**Tugas Anda:** Sebutkan berapa lama sampel darah dalam Trypticase Soy Broth (TSB) diinkubasi dalam shaker menurut teks tentang deteksi bakteri penyebab sepsis neonatal.

**Teks yang Diberikan:**
══════════

Deteksi bakteri penyebab penyakit neonatal (sepsis) menggunakan RFLP dan melibatkan bayi baru lahir berusia kurang dari 28 hari yang dicurigai menderita sepsis. Untuk mengidentifikasi sejumlah bakteri penyebab penyakit ini dapat menggunakan metode kultur darah otomatis BacT/Alert dan yang menjadi bahasan utama dalam artikel ini yaitu dengan metode PCR-RFLP.
Langkah pertama adalah menyiapkan referensi kultur bakteri dan sampel darah, seperti yang dirujuk pada (Gambar 1). Sampel darah ini dibagi untuk dua metode, dari 1-3 ml sampel darah yang diambil secara aseptik dari bayi yang dicurigai menderita sepsis, setengah dari sampel darah tersebut digunakan untuk kultur darah otomatis, yaitu pada botol BacT/Alert PF dan setengahnya lagi pada Trypticase Soy Broth (TSB) untuk memperkaya bakteri dalam proses Polymerase Chain Reaction (PCR).
Untuk sampel darah yang diinokulasi pada BacT/Alert, diinkubasi pada BacT/Alert 240 untuk mendeteksi adanya pertumbuhan suatu bakteri. BacT Alert 240 menggunakan sensor optik untuk mendeteksi perubahan warna akibat adanya pertumbuhan bakteri di dalam botol kultur darah. Namun BacT/Alert 240 ini tidak bisa langsung mengidentifikasi spesies bakteri, sehingga perlu melakukan langkah selanjutnya yaitu pewarnaan gram apabila pertumbuhan bakteri nya positif, seperti yang terlihat pada (Gambar 2) dan serangkaian tes biokimia menggunakan instrumen Mini API.
Selanjutnya, inokulasi sampel darah pada Trypticase Soy Broth (TSB) diinkubasi dalam shaker selama 5 jam, lalu ekstraksi DNA, dan untuk menentukan konsentrasi dan kemurnian DNA adalah dengan menggunakan Spektrofotometer NanoDrop ND-1000. Pengukuran konsentrasi pada OD260 dan untuk menentukan kemurnian pada rasio OD260 dan OD280. OD (Optical Density) merupakan ukuran absorbansi cahaya pada panjang gelombang tertentu menggunakan spektrofotometer.
Gen 16S rRNA bagaikan sidik jari DNA yang dimiliki oleh setiap bakteri, gen ini dapat memberikan kemudahan bagi kita dalam mengidentifikasi jenis bakteri dengan cara yang akurat. Proses identifikasi bakteri ini melewati beberapa tahapan seperti pada (GAambar 4) dimulai dengan amplifikasi gen 16S rRNA menggunakan teknik PCR hingga mendapatkan hasil yang dapat dilihat melalui elektroforesis gel agarosa. Lanjut enzim restriksi Hae III memotong produk DNA hasil PCR untuk menghasilkan pola unik bagi setiap jenis bakteri, selanjutnya pola ini dianalisis untuk memastikan jenis bakteri yang ada di dalam sampel. Enzim Hae III sendiri adalah enzim restriksi yang mengenali dan memotong DNA pada urutan palindromik tertentu dengan situs yang dikenali yaitu 5'-GGCC-3' dan pola pemotongan yaitu memotong antara G dan C, menghasilkan ujung tumpul tanpa overhangs (Gambar 5). Hasil PCR dibandingkan dengan hasil kultur darah menggunakan berbagai uji statistik untuk memastikan validitas dan keakuratannya.

══════════

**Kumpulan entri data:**
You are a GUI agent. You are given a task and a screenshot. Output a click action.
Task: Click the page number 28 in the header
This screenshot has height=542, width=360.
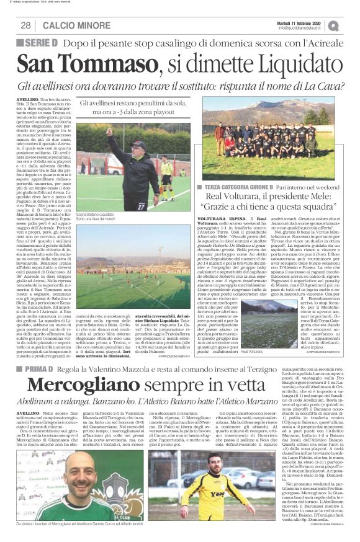[25, 25]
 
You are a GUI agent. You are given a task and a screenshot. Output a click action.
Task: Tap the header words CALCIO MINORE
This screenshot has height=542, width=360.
[68, 25]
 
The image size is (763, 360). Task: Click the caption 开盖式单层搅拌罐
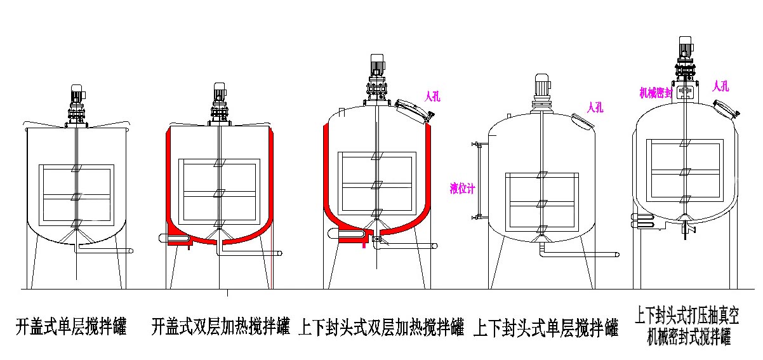71,328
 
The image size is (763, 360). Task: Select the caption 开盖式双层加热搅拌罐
221,328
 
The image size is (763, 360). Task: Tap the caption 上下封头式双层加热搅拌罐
382,328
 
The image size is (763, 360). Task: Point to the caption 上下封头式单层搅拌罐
545,328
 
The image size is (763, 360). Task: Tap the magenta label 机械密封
656,92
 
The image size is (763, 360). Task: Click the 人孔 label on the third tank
432,97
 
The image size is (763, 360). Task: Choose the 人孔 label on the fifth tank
720,86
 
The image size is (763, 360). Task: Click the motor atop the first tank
77,95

══════════

**Jawaban Latihan:** Selama 5 jam.